The following is a summary of “Clinical factors associated with skin neoplasms in individuals with Lynch syndrome in a longitudinal observational cohort,” published in the JUNE 2023 issue of Dermatology by Zhong, et al.
For a study, researchers sought to identify clinical factors associated with developing skin neoplasms in individuals with Lynch syndrome (LS). This hereditary condition predisposes individuals to various types of cancers. They systematically collected clinical data on a cohort of LS carriers receiving clinical genetics care at the Dana-Farber Cancer Institute. The study period ranged from January 2000 to March 2020.
Of the 607 LS carriers in the study, 9.2% had LS-associated skin neoplasms, and 15.0% had non-LS-associated skin neoplasms. Among the LS carriers, 58.2% (353/607) had prior documentation of dermatologic evaluation.
Interestingly, 29.7% (38/128) of LS carriers (confirmed pathogenic germline variants in MLH1, MSH2, MSH6, PMS2, or EPCAM) with skin neoplasms did not have a history of LS-associated malignancies affecting other organs.
The study found several clinical factors significantly associated with LS-associated skin neoplasms, including male sex, age, race, specific pathogenic germline variants (MLH1, MSH2/EPCAM), and personal history of non-LS skin neoplasms. Non-LS-associated skin neoplasms were associated with age, the number of first- and second-degree relatives with non-LS-associated skin neoplasms, and personal history of LS-associated skin neoplasms.

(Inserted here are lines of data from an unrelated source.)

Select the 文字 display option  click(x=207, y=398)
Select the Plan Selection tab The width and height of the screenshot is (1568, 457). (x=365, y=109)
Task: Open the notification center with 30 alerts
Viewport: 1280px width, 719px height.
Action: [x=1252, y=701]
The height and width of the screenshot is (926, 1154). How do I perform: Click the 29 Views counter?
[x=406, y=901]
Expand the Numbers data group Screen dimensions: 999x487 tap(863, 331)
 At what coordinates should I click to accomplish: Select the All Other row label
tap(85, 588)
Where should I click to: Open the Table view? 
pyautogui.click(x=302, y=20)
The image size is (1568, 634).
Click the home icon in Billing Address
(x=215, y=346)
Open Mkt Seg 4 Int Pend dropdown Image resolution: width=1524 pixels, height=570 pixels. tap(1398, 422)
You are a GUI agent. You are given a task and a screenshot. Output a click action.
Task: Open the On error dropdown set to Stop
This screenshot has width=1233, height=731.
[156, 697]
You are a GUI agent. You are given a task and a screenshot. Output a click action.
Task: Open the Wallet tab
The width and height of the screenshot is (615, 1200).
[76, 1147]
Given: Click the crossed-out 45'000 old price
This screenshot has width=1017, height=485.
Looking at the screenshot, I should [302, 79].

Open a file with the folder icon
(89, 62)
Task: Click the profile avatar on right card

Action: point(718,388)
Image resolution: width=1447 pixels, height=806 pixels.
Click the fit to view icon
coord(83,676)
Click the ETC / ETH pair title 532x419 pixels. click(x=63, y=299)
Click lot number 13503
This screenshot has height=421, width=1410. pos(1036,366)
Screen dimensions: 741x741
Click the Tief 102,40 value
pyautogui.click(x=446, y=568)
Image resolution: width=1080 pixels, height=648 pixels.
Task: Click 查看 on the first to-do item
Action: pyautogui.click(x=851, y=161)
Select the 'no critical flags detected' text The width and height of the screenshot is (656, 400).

The study had limitations, including a single-institution observational study and a potential lack of demographic diversity among the participants. However, the findings suggested that skin neoplasms are common in individuals with LS, and regular dermatologic surveillance should be considered for all LS carriers. By identifying clinical factors associated with LS and non-LS skin neoplasms, the study provided valuable insights for managing and surveillance skin cancer in individuals with LS.